By the way, these functions are really useful for debugging but they’re only for debugging, you should never have a need to call them in production code.

That covers ambiguity.

Let’s talk about the other problem. Unsatisfiability.

A layout is unsatisfiable when there’s no layout that can satisfy all the required constraints and the keyword there is required. Only required constraints can contribute to unsatisfiability. And keep in mind that constraints are required by default, so you’d create a constraint with the base API or the visual format language and you don’t specify priority, it’s going to be required.

And keep in mind that sizes are required to be at least 0 even if you never establish a constraint. If it’s possible that the layout could be satisfied with the width of -10, that’s not something that will allow, that will be an unsatisfiability case.

Now, when you get an unsatisfiable layout, it will get an exception immediately, it reports that the very same call where you call add constraint to the view. But ambiguity is not reported, it’s just something which happens. We can use this to our advantage, we can temporarily tolerate ambiguity.

You saw in the letter rack view that when we added a new view, we removed the existing constraints, that forced the layout ambiguous but that’s okay because we were about to reestablish those constraints the next turn of the run loop. The reason we remove the constraints is to avoid any risk of even transient unsatisfiability.

What do you do when you don’t see anything? This is a common problem with Auto Layout. It’s possible you views are hidden or they don’t exist at all and it’s also possible that they do exist but they have a 0 width or 0 height or both. You should never call set frame in Auto Layout but you can ask a view for its frame. Where is it? What’s it width and height? What its offset? You can also ask what constraints are making the view that size? So this is view constraints affecting layout for orientation on OS X and the constraints affecting layout for access on iOS and you pass horizontal or vertical and if you call this in the debugger, keep in mind that horizontal is 0 and vertical is 1 so you don’t have to type out those long constants. And it’s also possible that the layout is ambiguous and you want to check if it has ambiguous layout and you can exercise it to see.

And keep in mind that some layouts are only satisfiable at 0 size. You might say that foo’s width is twice bar’s width and bar’s width is 3 times foo’s width. You might be thinking, “Oh, there’s no way that can be satisfied,” but in fact it can be satisfied with everything equal to 0. This is another reason why you might have a view that just don’t appear.

Let’s see a demo of all of these cases.

Let’s say we’re working on this app for a while. I’m going to switch to a different branch. Ambiguity. And when I run this, it’s going to tell me … it’s not going to tell my anything rather, instead I just don’t see anything. There’s a couple of different problems that could be going on here. I’ve added the menu item debug. When I run debug, what it’s going to do is it’s going to take the first view, the reason you knew object to see erase syntax, to get our first letter view and we’re just going to log out its frame and then for every view in our pile, we’re going to ask if it has ambiguous layout and if it does, we’re going to call it exercise ambiguity in layout. Let’s try that.

Choose debug. My views up here, they have stupidly tall frames and I see that the initial frame height was 0. This tells me that the height is ambiguous and we need to think about who should be responsible for setting the height. I could have done something very similar by calling visualized constraints and here, we could pass an array of constraints to visualize it. I’m just passing an empty array. The reason to do that is because it will show me this purple overlay window which tells me layout is ambiguous here and I can click this button to exercise ambiguity which doesn’t actually seem to do anything, sometimes multiple layouts all have the same visual look. This would be a case like that which is why I called exercise ambiguity on ever view, every one in my letter tiles.

▶ [RAW RECORDS]
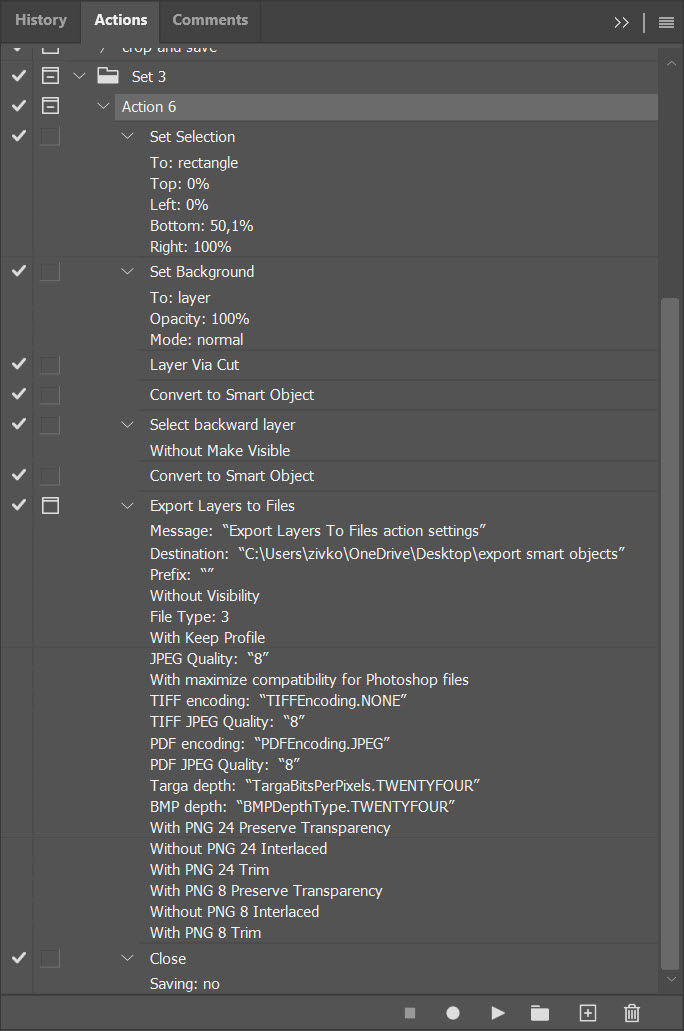This screenshot has width=684, height=1031.
Task: Toggle checkmark for Set Selection step
Action: click(18, 137)
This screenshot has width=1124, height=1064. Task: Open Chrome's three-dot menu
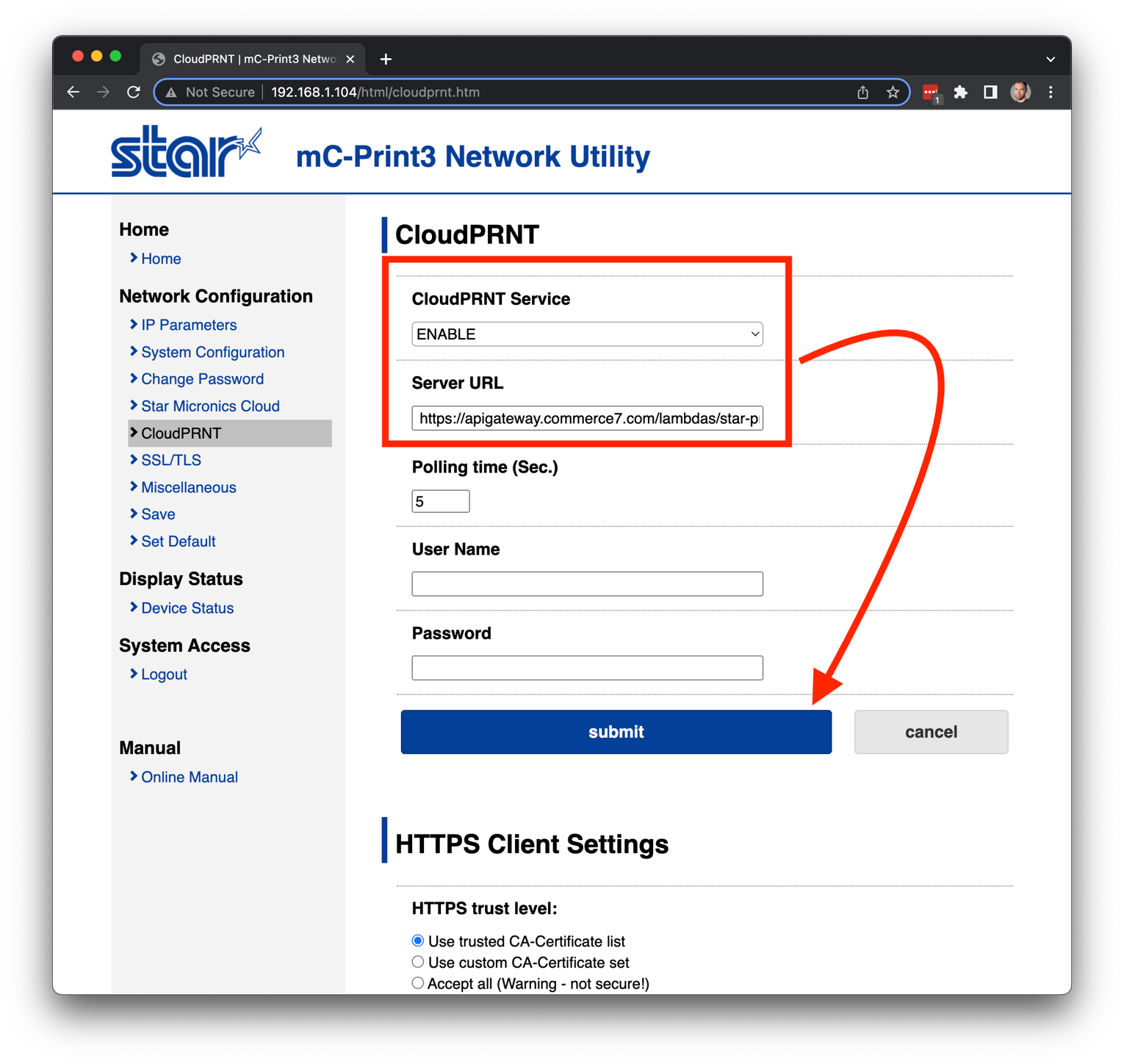(1051, 92)
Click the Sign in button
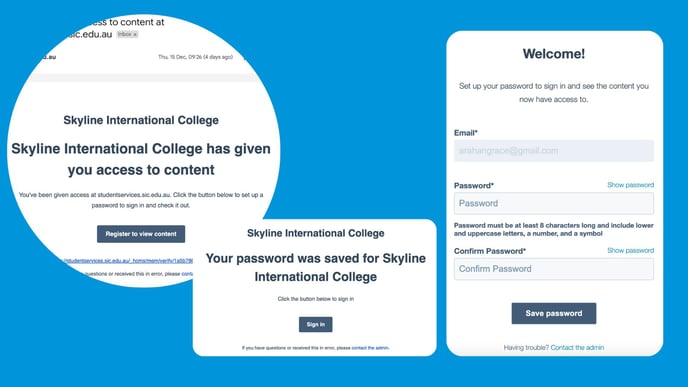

▶ [TASK OBJECTIVE]
From the Auto Layout transcript above, copy word for word the passage starting at "You saw in the" and ending at "even transient unsatisfiability.".

▶ [COMPLETE ANSWER]
You saw in the letter rack view that when we added a new view, we removed the existing constraints, that forced the layout ambiguous but that’s okay because we were about to reestablish those constraints the next turn of the run loop. The reason we remove the constraints is to avoid any risk of even transient unsatisfiability.